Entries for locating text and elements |
## Start

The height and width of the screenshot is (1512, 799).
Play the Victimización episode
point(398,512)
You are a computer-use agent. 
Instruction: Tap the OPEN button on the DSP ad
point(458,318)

## End

What is expected | Rewrite every line of the entries above, requests included, raising each coordinate in the answers by 117.

The answer |
The height and width of the screenshot is (1512, 799).
Play the Victimización episode
point(515,629)
You are a computer-use agent. 
Instruction: Tap the OPEN button on the DSP ad
point(575,435)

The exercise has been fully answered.